**Work order**
From the entries below, print exactly the span beginning with the line holding "This screenshot has width=1182, height=832." and ending with the line holding "Collapse the Shared With (6) section", endpoints included, and skip any pictures.

**Given information**
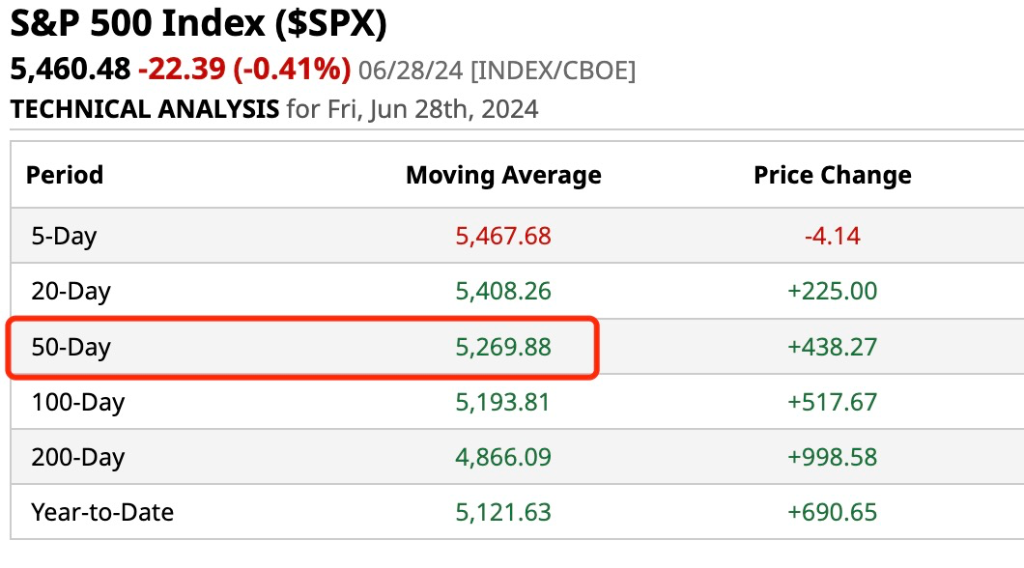Viewport: 1024px width, 568px height.
Task: Click the 06/28/24 [INDEX/CBOE] label
Action: tap(496, 70)
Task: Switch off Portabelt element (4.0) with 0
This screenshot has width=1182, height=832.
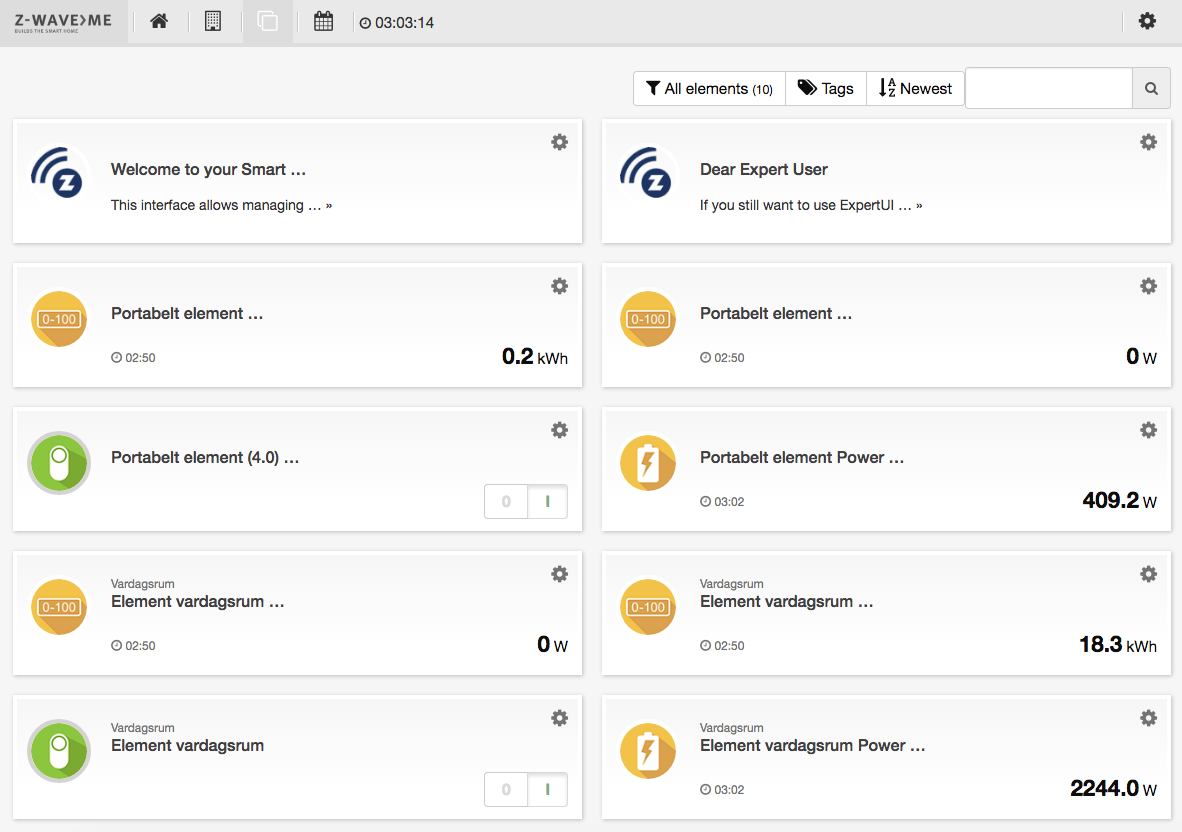Action: coord(506,502)
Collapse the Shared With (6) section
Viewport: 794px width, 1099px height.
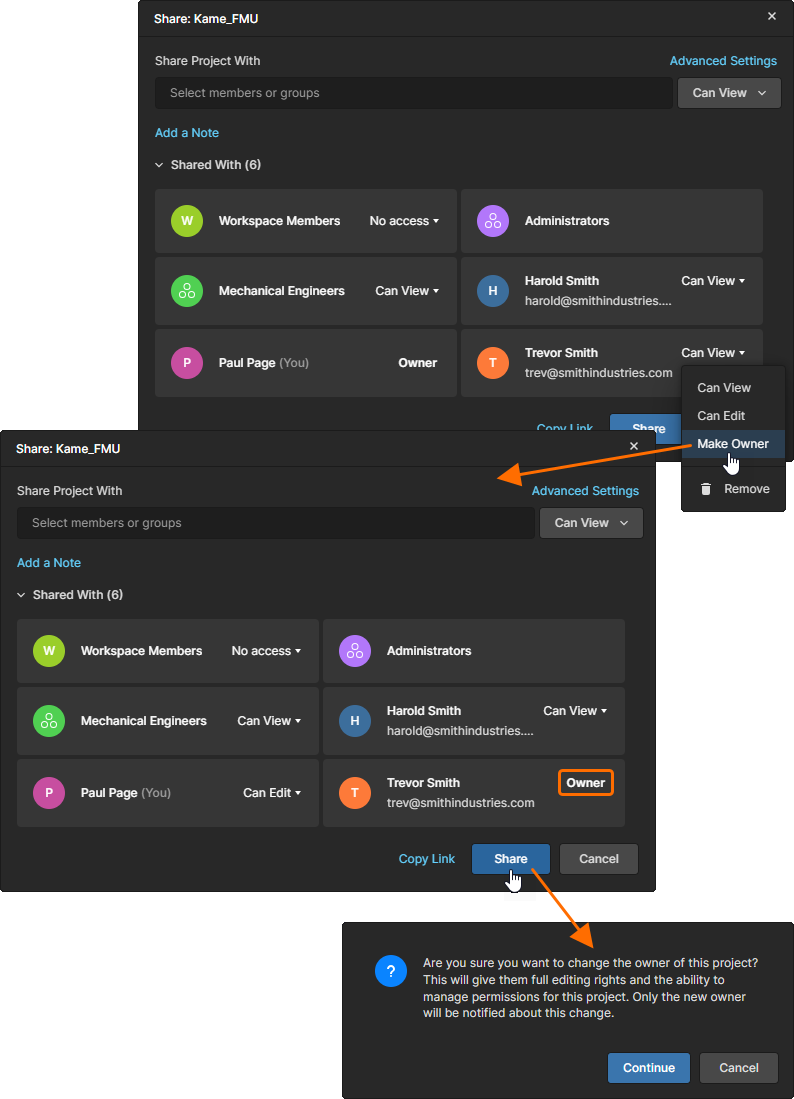point(70,594)
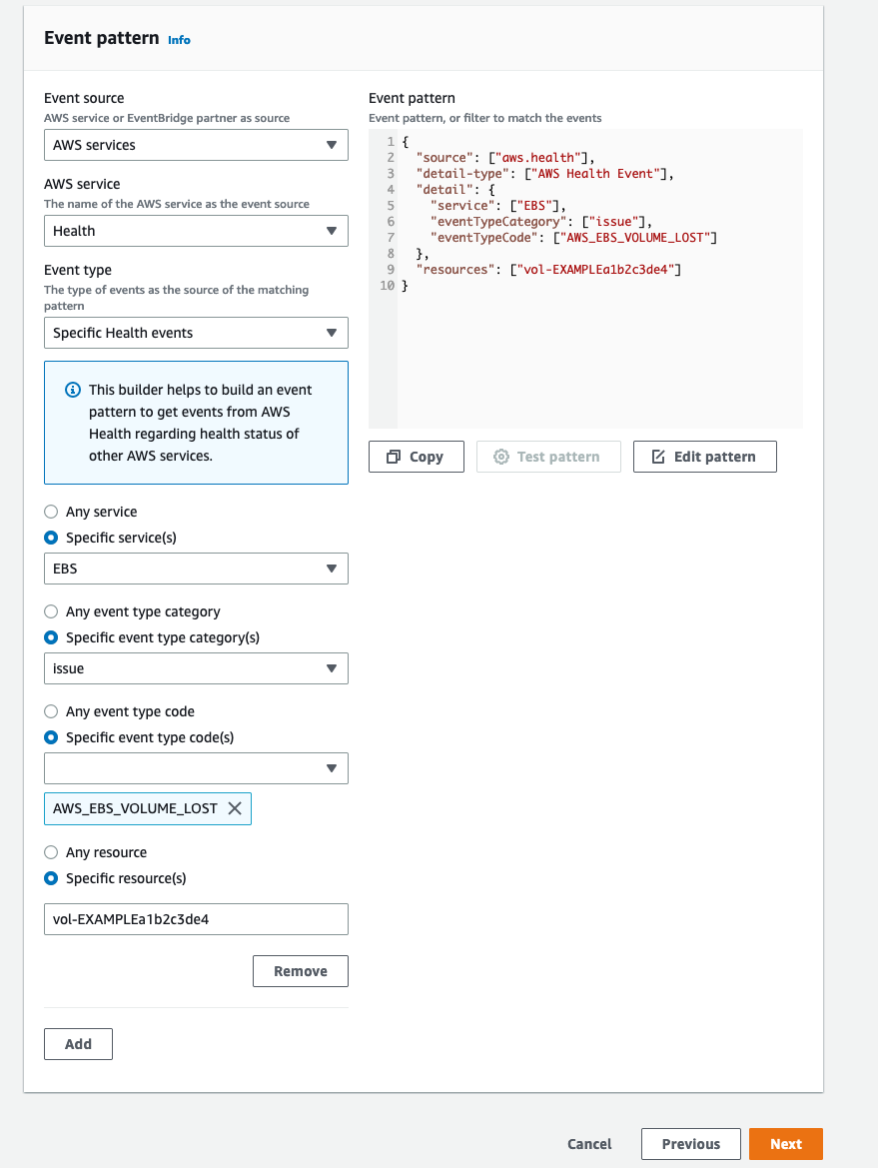Choose the Any event type category option
Viewport: 878px width, 1168px height.
click(50, 611)
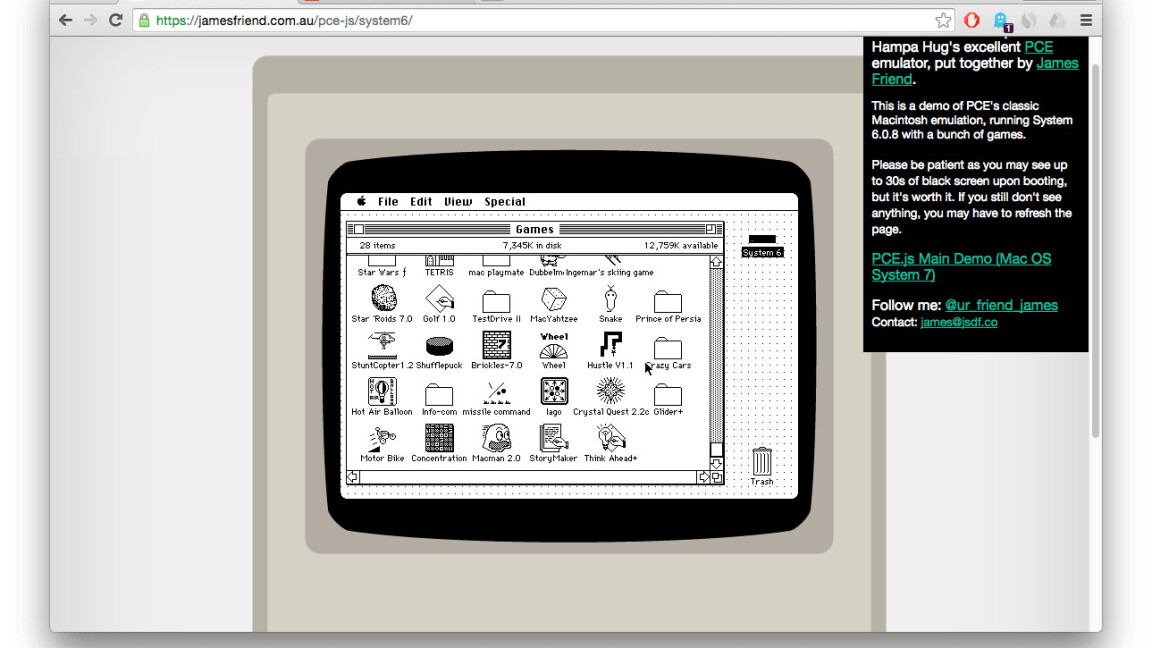
Task: Select the Shufflepuck puck icon
Action: [438, 345]
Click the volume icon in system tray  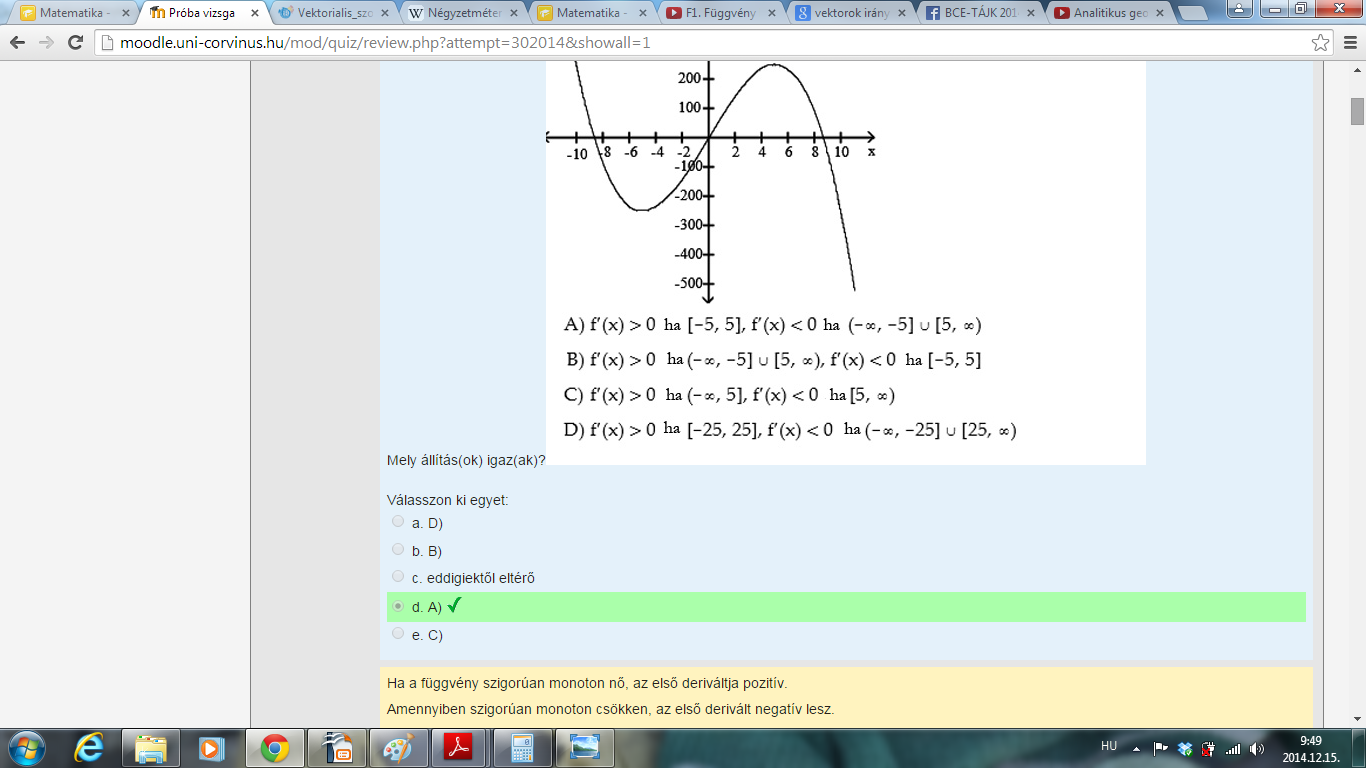click(1256, 748)
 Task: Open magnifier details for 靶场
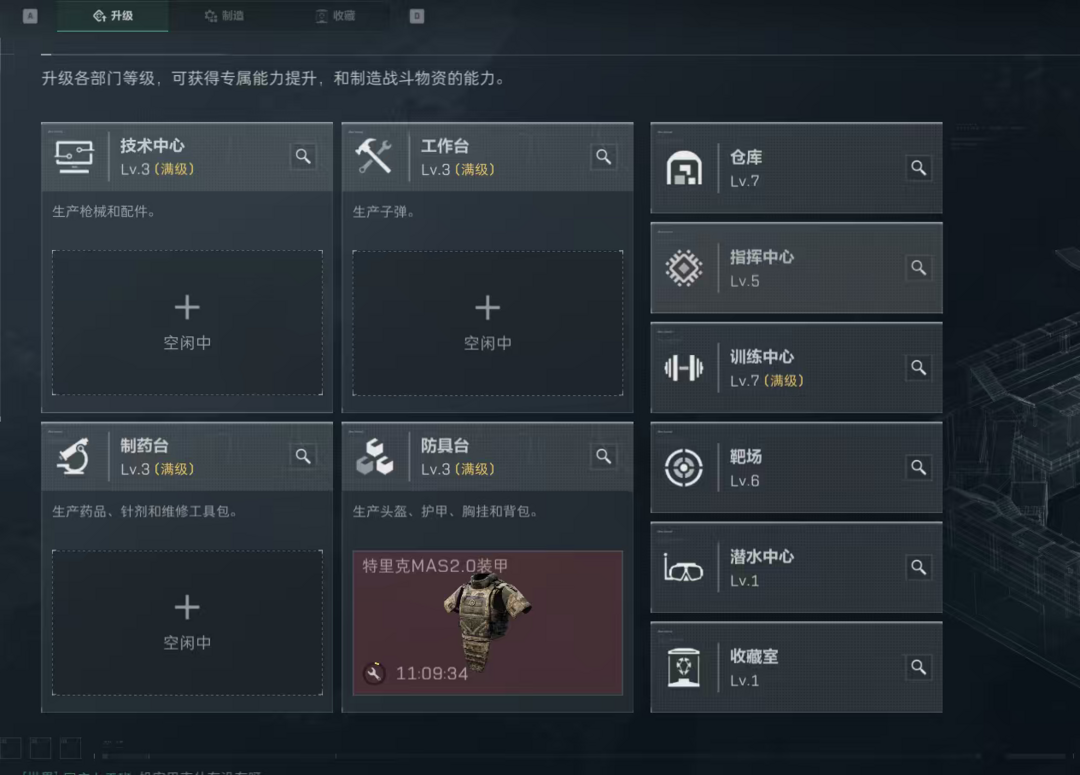pos(918,467)
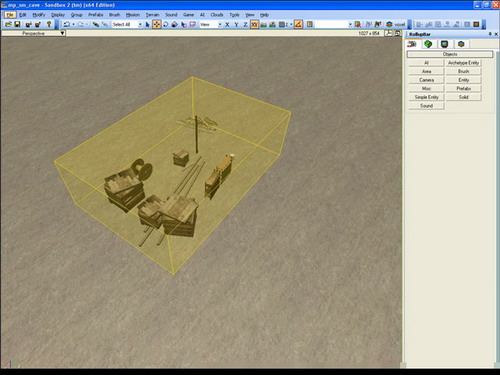The width and height of the screenshot is (500, 375).
Task: Open the Terrain tab in RollupBar
Action: pyautogui.click(x=428, y=44)
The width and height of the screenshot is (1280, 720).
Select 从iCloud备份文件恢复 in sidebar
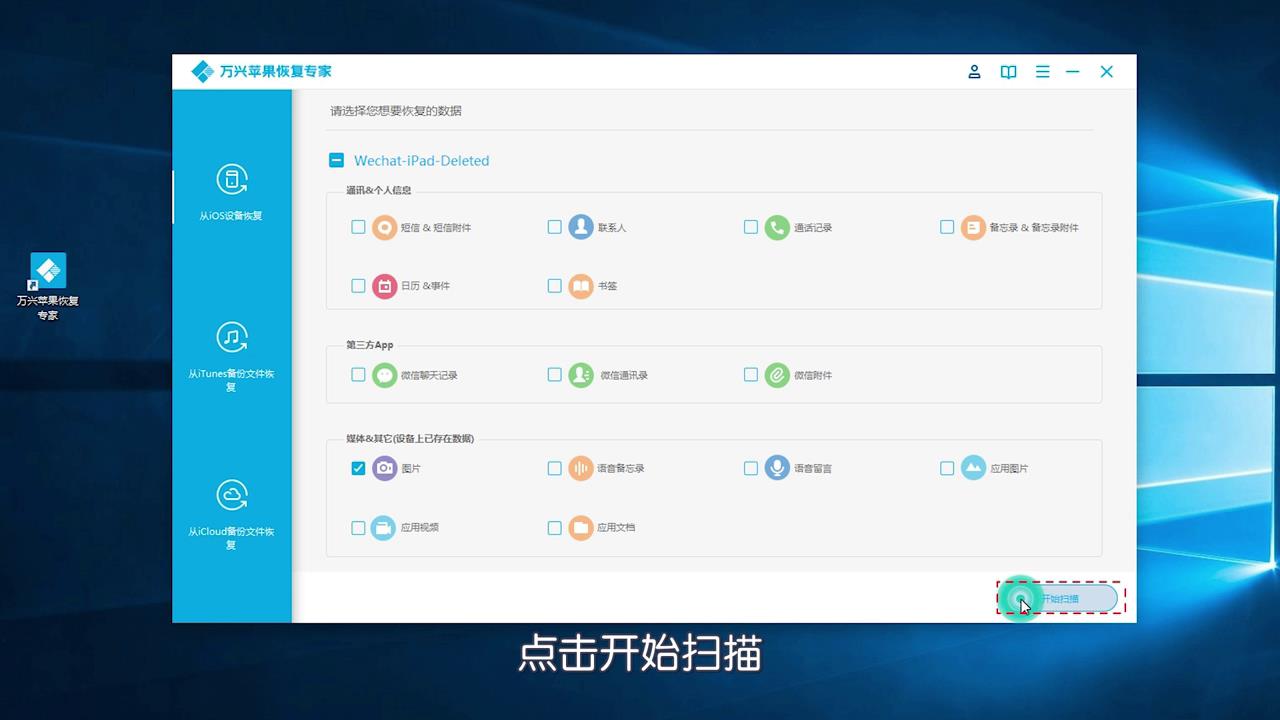[x=231, y=493]
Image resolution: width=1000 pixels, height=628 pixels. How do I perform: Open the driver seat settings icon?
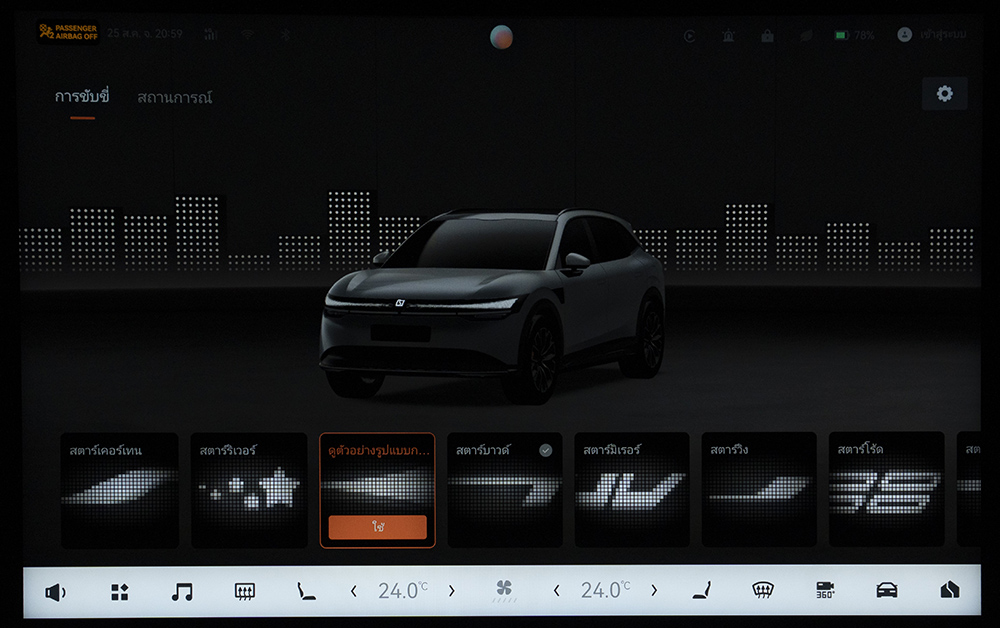click(x=306, y=592)
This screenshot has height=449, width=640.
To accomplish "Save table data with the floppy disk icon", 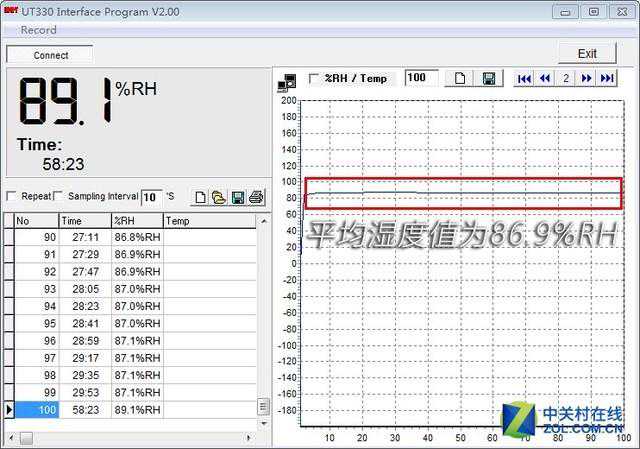I will (x=238, y=197).
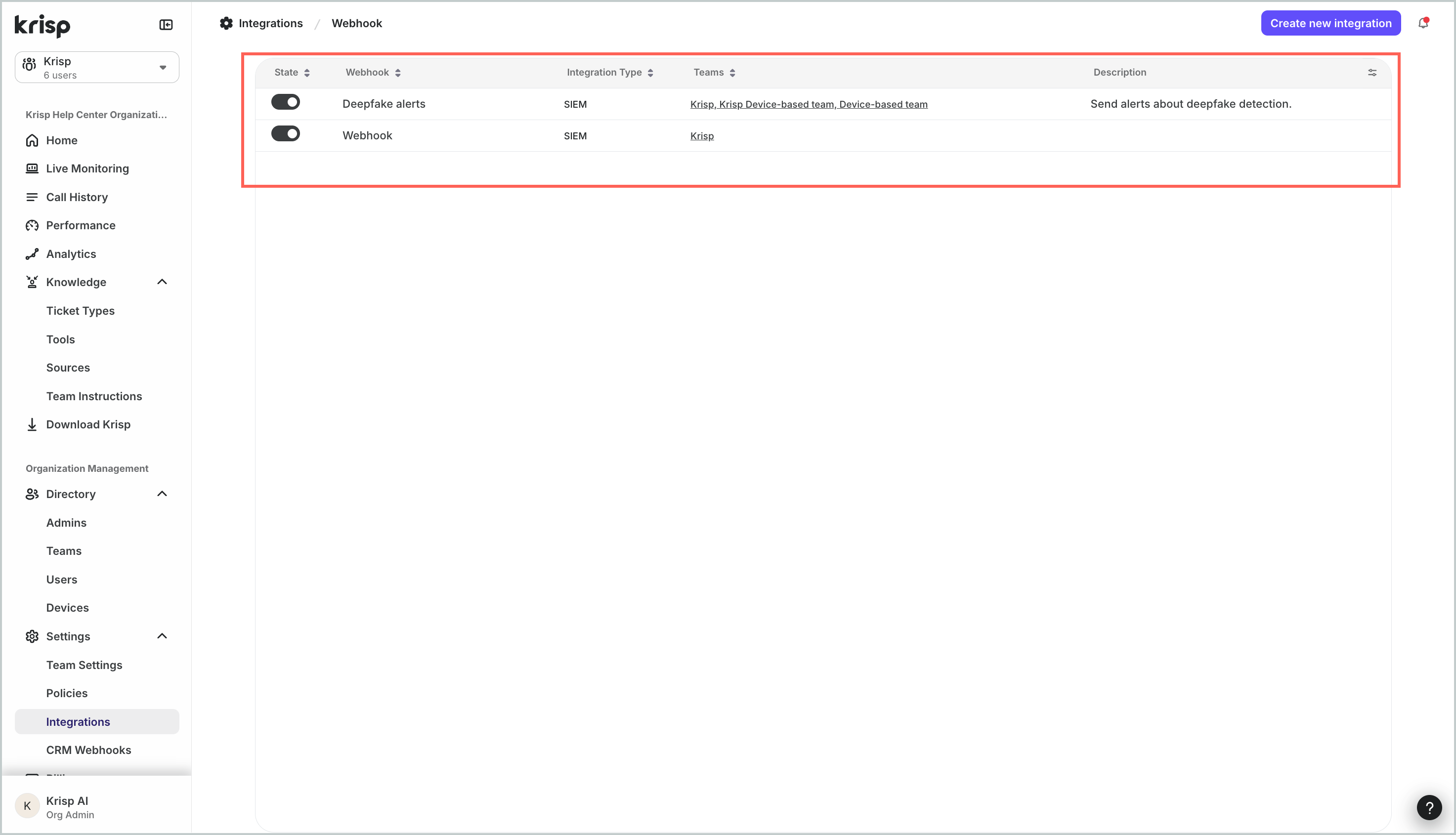Collapse the sidebar panel icon
Viewport: 1456px width, 835px height.
coord(166,25)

**Output below**
This screenshot has width=1182, height=832.
Action: coord(506,502)
Collapse the Shared With (6) section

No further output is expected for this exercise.